Devlet en çok da tıkanma aşamasına gelen KCK davasının önünü açmak ve tutsaklar “ceza” vermek için kendi atayacağı tercümanlar aracılığıyla anadilde savunma talebini “kabul” etmiş oldu.

Bu nedenle tamamı (hapishane koşullarının düzeltilmesine yönelik gibi görünse de A. Öcalan üzerindeki ağır tecridin kaldırılması talebi de dahil) politik taleplerle-gündemlerle başlayan ve bu şekilde devam eden bu eylemi salt taleplerin karşılanıp karşılanmaması noktasında değerlendirmek eksik olacaktır.

Elbette, bu açlık grevcilerinin taleplerine karşılık belli söylemler dışında tek bir somut adım atılmamış olması gerçeğini değiştirmemekle birlikte, eylemin başarı kriterini (tabii ki göz ardı etmeden ama) burayla da sınırlamadan politik kazanımı açısından değerlendirmek gerekir.

Açlık grevinin tarafımızca da tamamen meşru ve haklı olarak görülen, Partizan tutsaklar tarafından destek açlık grevleri ve sona ermeden bir süre önce başlatılan süresiz-dönüşümlü açlık grevi ile desteklenen talepler, geçerliliğini korumaktadır.

Dolayısıyla Ulusal Hareketin, hapishaneler cephesinden, devlete yönelik bir hamlesi olarak okuduğumuz açlık grevlerinin talepleri için mücadele devam edecektir.

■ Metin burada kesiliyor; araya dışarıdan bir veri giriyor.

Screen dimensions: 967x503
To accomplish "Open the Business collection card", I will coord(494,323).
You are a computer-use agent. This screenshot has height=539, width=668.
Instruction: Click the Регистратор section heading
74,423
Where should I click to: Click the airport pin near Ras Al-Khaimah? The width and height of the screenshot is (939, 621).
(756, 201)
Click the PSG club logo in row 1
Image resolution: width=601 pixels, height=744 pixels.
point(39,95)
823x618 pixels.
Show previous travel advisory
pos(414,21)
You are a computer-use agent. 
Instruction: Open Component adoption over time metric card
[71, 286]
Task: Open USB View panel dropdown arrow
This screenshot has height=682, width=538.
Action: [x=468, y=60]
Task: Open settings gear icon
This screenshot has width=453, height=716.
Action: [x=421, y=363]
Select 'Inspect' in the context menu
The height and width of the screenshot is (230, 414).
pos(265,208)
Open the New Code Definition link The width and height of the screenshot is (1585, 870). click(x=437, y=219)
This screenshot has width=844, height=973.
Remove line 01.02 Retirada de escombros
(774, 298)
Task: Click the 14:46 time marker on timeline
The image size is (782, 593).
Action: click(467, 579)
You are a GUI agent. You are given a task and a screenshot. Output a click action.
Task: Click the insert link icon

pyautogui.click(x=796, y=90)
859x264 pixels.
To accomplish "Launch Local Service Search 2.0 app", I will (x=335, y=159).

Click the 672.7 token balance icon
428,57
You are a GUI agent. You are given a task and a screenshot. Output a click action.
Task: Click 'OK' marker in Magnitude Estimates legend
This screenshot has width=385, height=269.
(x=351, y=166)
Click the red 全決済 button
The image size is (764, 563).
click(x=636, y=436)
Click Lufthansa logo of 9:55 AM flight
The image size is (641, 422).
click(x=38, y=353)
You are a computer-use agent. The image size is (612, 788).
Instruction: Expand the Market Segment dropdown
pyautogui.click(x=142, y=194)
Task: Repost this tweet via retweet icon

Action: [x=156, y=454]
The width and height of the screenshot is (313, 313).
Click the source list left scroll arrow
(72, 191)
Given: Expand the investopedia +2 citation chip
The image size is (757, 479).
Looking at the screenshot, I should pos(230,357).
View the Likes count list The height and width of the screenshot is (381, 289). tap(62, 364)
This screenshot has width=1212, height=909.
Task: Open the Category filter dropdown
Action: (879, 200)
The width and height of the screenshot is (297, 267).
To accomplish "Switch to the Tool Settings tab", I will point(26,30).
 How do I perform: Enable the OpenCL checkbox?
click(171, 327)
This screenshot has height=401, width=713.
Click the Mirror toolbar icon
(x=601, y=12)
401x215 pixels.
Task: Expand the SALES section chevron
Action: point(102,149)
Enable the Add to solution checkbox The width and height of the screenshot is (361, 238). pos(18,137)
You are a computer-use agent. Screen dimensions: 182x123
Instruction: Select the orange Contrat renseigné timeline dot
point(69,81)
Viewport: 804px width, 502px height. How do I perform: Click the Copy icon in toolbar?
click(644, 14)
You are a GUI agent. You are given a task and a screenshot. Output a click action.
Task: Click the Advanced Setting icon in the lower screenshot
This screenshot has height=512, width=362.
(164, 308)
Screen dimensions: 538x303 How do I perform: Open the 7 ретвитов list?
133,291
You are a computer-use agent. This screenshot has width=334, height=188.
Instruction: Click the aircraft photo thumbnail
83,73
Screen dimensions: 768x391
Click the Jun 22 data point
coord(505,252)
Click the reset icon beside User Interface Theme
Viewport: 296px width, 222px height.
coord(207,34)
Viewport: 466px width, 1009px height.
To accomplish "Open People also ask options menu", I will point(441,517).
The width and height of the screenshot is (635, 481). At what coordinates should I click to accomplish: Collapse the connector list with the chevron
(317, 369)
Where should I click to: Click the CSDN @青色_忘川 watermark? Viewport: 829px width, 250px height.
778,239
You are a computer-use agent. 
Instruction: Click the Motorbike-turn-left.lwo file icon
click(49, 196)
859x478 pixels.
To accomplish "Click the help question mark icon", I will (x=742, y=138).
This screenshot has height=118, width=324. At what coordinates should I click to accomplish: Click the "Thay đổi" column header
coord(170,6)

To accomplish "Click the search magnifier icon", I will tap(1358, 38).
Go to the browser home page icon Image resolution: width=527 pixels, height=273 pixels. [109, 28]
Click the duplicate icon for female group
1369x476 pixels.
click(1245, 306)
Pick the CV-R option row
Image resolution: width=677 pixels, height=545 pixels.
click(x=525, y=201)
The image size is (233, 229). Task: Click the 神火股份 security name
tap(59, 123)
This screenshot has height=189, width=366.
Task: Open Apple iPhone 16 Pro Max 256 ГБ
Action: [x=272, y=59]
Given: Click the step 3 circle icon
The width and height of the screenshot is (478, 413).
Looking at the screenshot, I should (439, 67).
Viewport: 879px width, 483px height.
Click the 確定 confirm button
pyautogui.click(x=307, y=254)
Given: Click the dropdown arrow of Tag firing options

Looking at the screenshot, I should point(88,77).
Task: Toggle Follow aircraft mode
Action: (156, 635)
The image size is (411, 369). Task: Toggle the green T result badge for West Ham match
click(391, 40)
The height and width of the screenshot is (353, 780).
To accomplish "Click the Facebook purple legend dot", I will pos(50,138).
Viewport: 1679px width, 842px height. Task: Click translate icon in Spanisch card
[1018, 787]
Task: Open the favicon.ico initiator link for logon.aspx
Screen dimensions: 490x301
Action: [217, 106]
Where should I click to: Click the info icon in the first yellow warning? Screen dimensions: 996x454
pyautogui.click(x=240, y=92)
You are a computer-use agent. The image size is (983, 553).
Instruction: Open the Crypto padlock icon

Nitekim devlet BDP’li vekillere yönelik fezleke hamlesi ile Kürt ulusuna yönelik imha, inkar savaşında yeni bir cephe daha açmış bulunuyor.Dolayısıyla Kürt ulusunun kendi kaderini tayin hakkı kayıtsız-koşulsuz gerçeklik haline gelmediği sürece bu hamleler ve karşı mücadeleler de devam edecektir.